This impressed me since Deepmind is neural networking. After digging into the details it turns out that AlphaZero ran on 4 of googles TPUs during the chess match. Wikipedia states how fast a 2nd generation TPU run at, but it's unclear to me if one TPU runs at 45 TFLOPS or 180 TFLOPS. After doing the math it doesn't seem to make much difference because the chess ELO rating system is not linear. Google doesn’t give us much details on the PC that ran Stockfish except that they only gave it 1GB of RAM cache, which is causing a lot of complaints in the chess community because that’s ridiculously low. My i5 core's 0.01087 TFLOPS is so-so. High performance PCs are about 0.050 TFLOPS. There are expensive PCs with a lot higher TFLOPS, but consider Google only gave Stockfish 1GB let’s use 0.060 TFLOPS. So 180 TFLOPS * 4 / 0.060 TFLOPS = 12,000. That means Deepmind AlphaZero was equivalent to 12,000 high end PCs.
Computer chess programs typically gain about 60 ELO points when doubling the computing power. If we double it 13.6 times we get roughly 12,000, which means AlphaZero has an advantage of about 816 ELO points. However, if we assume that one TPU is only 45 TFLOPS, then it comes to 756 ELO points. Not much difference.
The ELO rating system states that 400 ELO points lower means you’ll win 10% of the time. AlphaZero won 290 and lost 24, close to 10%. So AlphaZero’s rating is about 400 ELO points higher, but it has roughly 800 ELO point gain in computing power.
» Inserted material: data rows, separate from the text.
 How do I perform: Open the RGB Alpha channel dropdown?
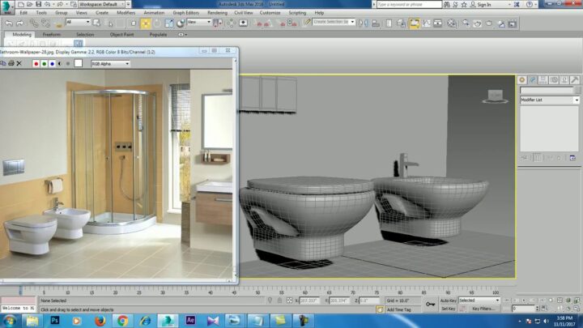(110, 63)
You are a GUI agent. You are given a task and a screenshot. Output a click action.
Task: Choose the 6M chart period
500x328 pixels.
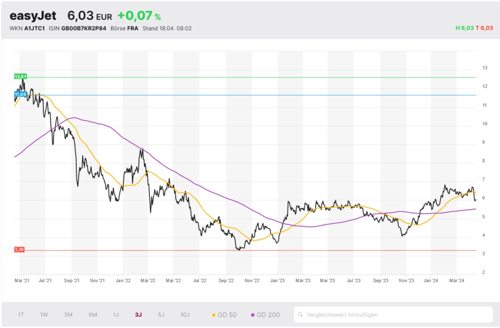[x=93, y=315]
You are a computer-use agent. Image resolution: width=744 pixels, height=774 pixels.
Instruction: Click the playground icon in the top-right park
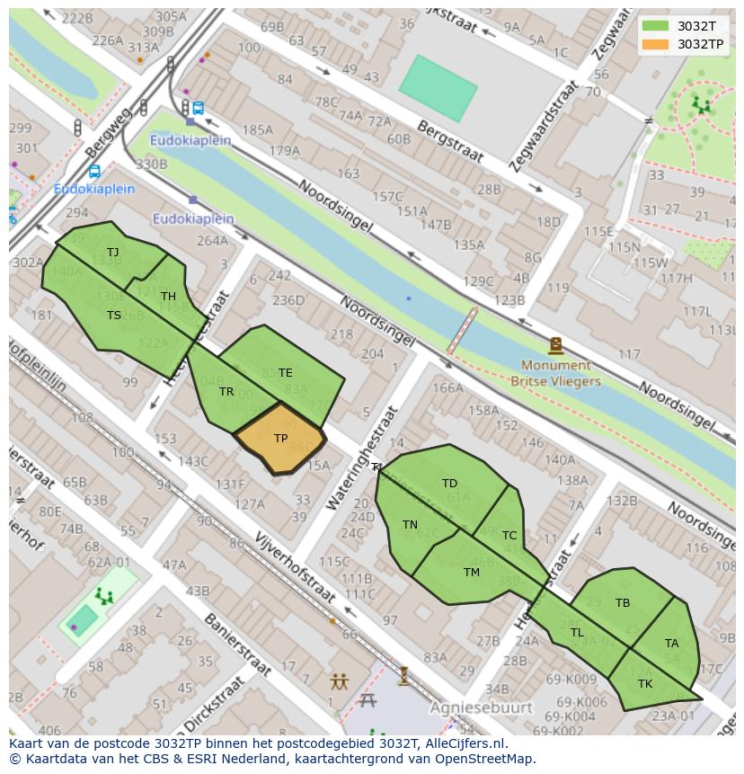(x=700, y=106)
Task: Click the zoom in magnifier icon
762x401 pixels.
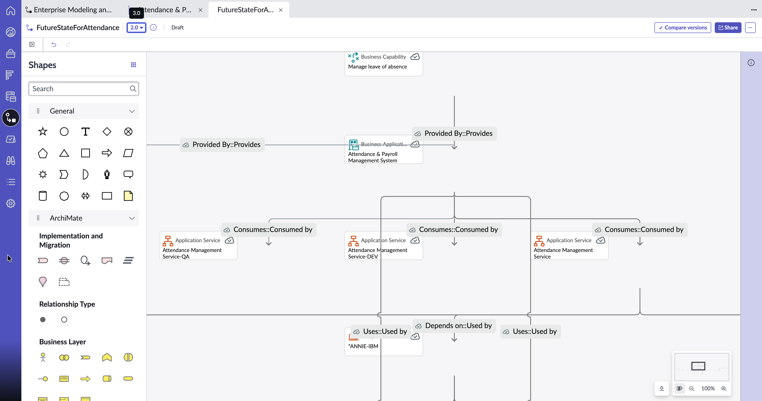Action: click(724, 388)
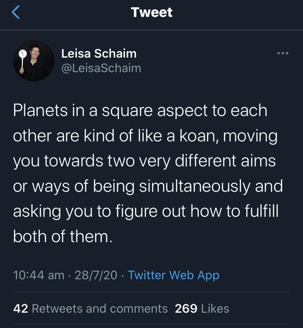Open the Likes list
This screenshot has height=328, width=303.
pyautogui.click(x=215, y=309)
End result, this shows the Google DeepMind AlphaZero neural networking program has roughly 400 ELO points lower than Stockfish 8. That’s a huge difference, which means Stockfish 8 would win about 90% of the time. BTW the latest Stockfish chess program is version 9. Also lets not forget that google only gave Stockfish 8 1GB of RAM cache. So who knows what the real difference would be.
This is all in agreement with my assessment with neural networking, that in the end it will just be slower. I think a good comparison is to think in terms of programming languages. There are flexible languages such as Java that can run on any cpu. And there are easier to program languages. In both cases the end result is that it’s slower. I’m convinced that using the chess algorithm method such as Tree Search will eventually be the best and fastest method. Neural networking is the easy method. Google can use their army of computers, Google brain, to solve the neural network, which is essentially equivalent to writing the source code. It writes the source code for you, but it’s not written in an optimized computer language such as C/C++. It’s written in an highly interpretive language. In Java there’s what they call bytecode. It’s not assembly, or C, or Basic. It’s bytes of code that represents an instruction. An instruction that is not related to any cpu. It’s generic, which is why the same bytecode can run on any cpu. A neural network is even farther away from being optimized computer code. The payoff is that anyone can do machine learning, but the downfall is that it’s going to be a lot slower.
I push for AI developers to work on the Tree Search method because in the end it will make a big difference. IMO that difference could hundreds of times faster, which could make all the difference. Imagine a robot that’s for sale that could be a maid at someone’s house, or being a therapist, a psychologist, etc. Then imagine that robot being so slow that it would take it 300 times longer to figure things out, which would probably mean it would not be so useful.